Example: A child does not have the capacity to understand ethics, yet. So it is told "hurting people is bad", and that is good enough to keep it from doing terrible things until it is old enough to learn more complex ethics. Trying to teach it about utilitarian ethics before it has an understanding of probability theory would be counterproductive.

Replies from: shminux
comment by shminux · 2022-08-17T22:30:47.952Z · LW(p) · GW(p)

I agree that even an AGI would have shifting goals. But at least at every single instance of time one assumes that there is a goal it optimizes for. Or a set of rules it follows. Or a set of acceptable behaviors. Or maybe some combination of those. Humans are not like that. There is no inner coherence ever, we just do stuff we are compelled to do in the moment.

Replies from: Florian_Dietz
comment by Florian_Dietz · 2022-08-19T21:09:36.844Z · LW(p) · GW(p)

Contemporary AI agents that are based on neural networks are exactly like that. They do stuff they feel compelled to in the moment. If anything, they have less coherence than humans, and no capacity for introspection at all. I doubt that AI will magically go from this current, very sad state to a coherent agent. It might modify itself into being coherent some time after becoming super intelligent, but it won't be coherent out of the box.

Replies from: shminux
comment by shminux · 2022-08-19T22:31:23.647Z · LW(p) · GW(p)

Interesting. I know very little about the ML field, and my impression from reading what the ML and AI alignment experts write on this site is that they model an AI as an agent to some degree, not just "do something incoherent at any given moment".

Replies from: Florian_Dietz
comment by Florian_Dietz · 2022-08-20T07:54:57.326Z · LW(p) · GW(p)

I mean "do something incoherent at any given moment" is also perfectly agent-y behavior. Babies are agents, too.

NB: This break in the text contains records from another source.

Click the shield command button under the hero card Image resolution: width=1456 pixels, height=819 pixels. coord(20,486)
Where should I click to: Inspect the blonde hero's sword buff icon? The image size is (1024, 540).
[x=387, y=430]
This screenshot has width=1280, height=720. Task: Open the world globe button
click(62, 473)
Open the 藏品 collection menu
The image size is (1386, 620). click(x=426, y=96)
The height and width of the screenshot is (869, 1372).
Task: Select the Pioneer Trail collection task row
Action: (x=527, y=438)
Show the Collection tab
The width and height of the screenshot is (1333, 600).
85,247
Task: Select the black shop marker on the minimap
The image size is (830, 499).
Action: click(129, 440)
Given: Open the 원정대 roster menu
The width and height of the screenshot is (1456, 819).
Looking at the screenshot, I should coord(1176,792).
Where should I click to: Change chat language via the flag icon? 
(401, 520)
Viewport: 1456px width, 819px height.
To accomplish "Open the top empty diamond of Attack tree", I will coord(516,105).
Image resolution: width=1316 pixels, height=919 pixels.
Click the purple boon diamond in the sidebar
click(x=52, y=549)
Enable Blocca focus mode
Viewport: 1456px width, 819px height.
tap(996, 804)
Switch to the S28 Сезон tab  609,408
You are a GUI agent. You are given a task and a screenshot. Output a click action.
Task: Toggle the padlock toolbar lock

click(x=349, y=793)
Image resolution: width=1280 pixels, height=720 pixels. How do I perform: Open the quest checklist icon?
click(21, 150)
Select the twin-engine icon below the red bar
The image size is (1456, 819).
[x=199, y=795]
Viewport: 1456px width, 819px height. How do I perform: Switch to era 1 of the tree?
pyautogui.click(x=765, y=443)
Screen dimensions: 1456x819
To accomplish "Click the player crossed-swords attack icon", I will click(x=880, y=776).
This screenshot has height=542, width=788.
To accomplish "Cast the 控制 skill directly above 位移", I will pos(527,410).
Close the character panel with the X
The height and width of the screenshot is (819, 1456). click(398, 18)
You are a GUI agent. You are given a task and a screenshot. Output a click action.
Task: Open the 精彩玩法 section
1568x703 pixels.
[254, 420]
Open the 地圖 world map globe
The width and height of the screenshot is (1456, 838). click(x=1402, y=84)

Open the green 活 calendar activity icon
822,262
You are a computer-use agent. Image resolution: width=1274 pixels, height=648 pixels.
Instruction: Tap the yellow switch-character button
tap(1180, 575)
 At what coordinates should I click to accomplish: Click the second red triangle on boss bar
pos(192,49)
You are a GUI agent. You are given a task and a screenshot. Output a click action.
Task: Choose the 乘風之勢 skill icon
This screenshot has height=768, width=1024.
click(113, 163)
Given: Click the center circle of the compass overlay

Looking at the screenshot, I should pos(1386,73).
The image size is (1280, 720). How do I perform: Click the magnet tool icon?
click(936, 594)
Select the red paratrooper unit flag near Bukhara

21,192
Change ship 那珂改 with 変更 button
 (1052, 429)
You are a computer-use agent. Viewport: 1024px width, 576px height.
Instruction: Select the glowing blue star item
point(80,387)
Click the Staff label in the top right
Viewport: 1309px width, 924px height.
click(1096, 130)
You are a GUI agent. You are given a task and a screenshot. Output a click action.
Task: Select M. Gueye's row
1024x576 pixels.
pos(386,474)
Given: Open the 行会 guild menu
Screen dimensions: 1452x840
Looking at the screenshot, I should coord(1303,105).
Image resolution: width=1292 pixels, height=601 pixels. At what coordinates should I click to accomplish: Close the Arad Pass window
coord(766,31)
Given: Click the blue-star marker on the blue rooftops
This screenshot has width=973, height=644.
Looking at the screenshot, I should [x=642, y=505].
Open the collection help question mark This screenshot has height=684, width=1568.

I think the problem is modelling incoherent AI is even harder than modelling coherent AI, so most alignment researchers just hope that AI researchers will be able to build coherence in before there is a takeoff, so that they can base their own theories on the assumption that the AI is already coherent.

I find that view overly optimistic. I expect that AI is going to remain incoherent until long after it has become superintelligent.